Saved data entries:
|---|

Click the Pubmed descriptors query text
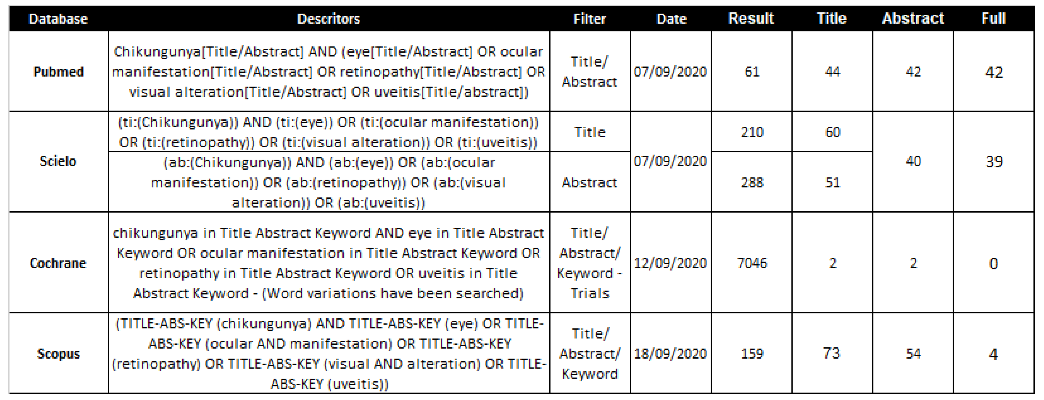This screenshot has height=400, width=1044. click(328, 72)
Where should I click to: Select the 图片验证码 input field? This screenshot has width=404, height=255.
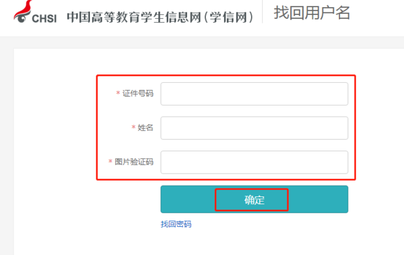click(254, 162)
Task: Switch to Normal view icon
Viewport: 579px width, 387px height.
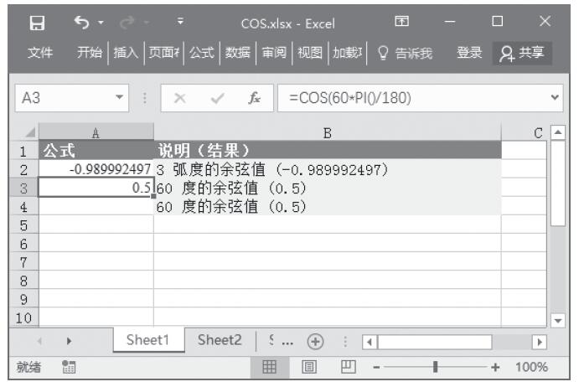Action: [270, 367]
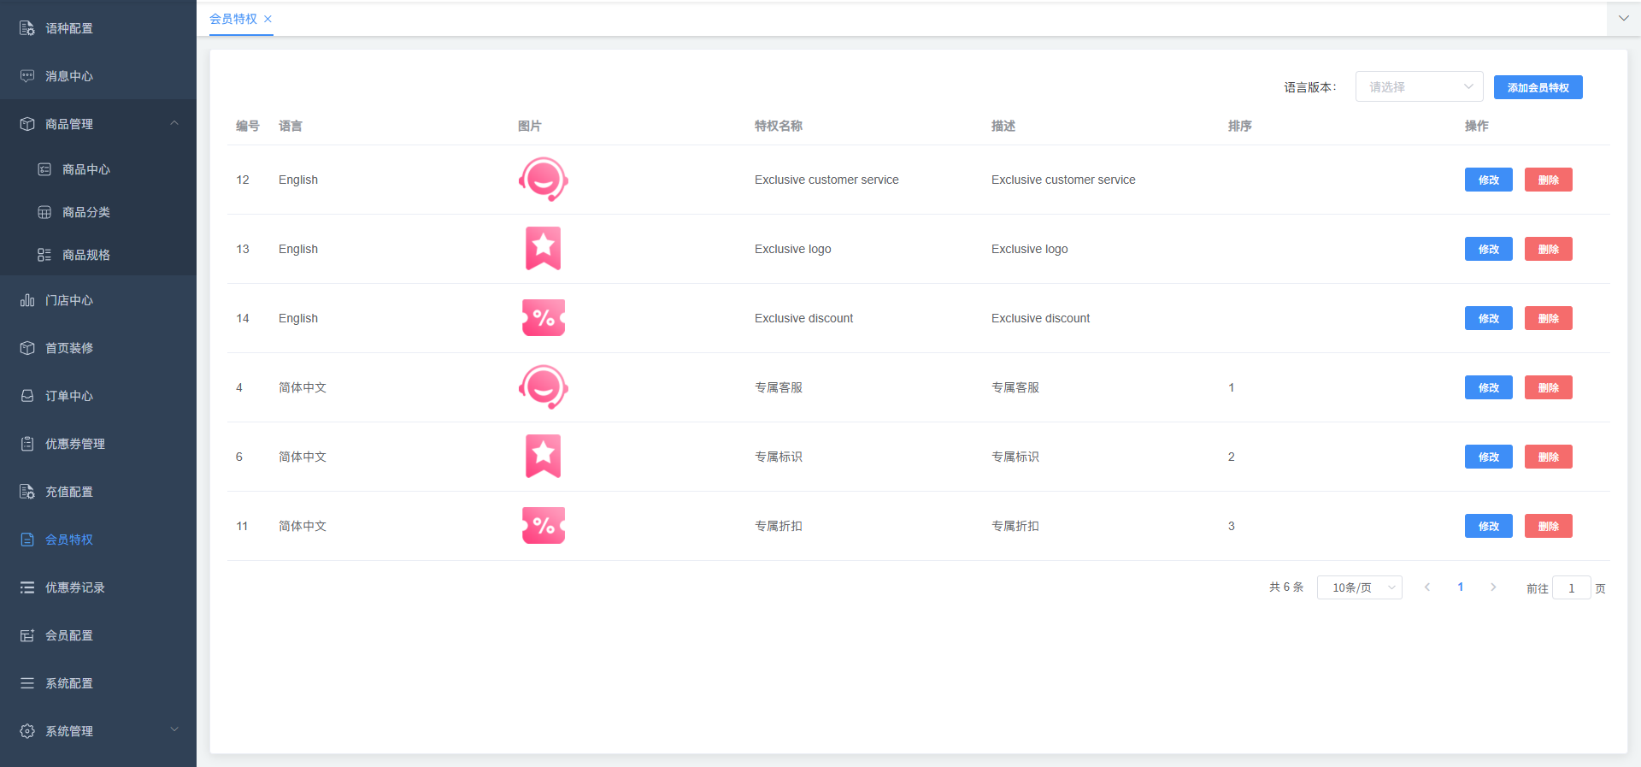1641x767 pixels.
Task: Click the 订单中心 sidebar icon
Action: [x=27, y=396]
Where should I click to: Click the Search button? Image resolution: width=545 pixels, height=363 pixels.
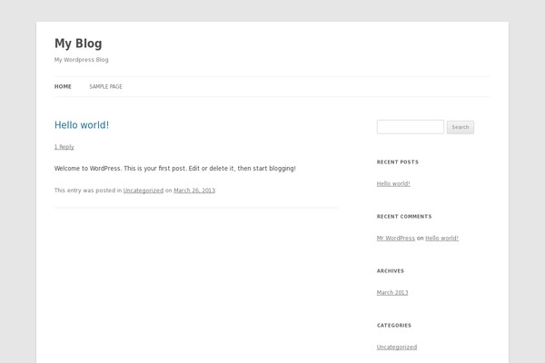461,127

|---|

◆ **Exercise aim**
Your copy should hold exactly the lines from the one that contains "Task: Switch to Normal view icon" through the final line of the data, both ends included, and no pictures.

◆ **Answer box**
Task: Switch to Normal view icon
Viewport: 579px width, 387px height.
Action: [270, 367]
1641x767 pixels.
Task: Click the 订单中心 sidebar icon
Action: [x=27, y=396]
Where should I click to: Click the Search button? Image resolution: width=545 pixels, height=363 pixels.
461,127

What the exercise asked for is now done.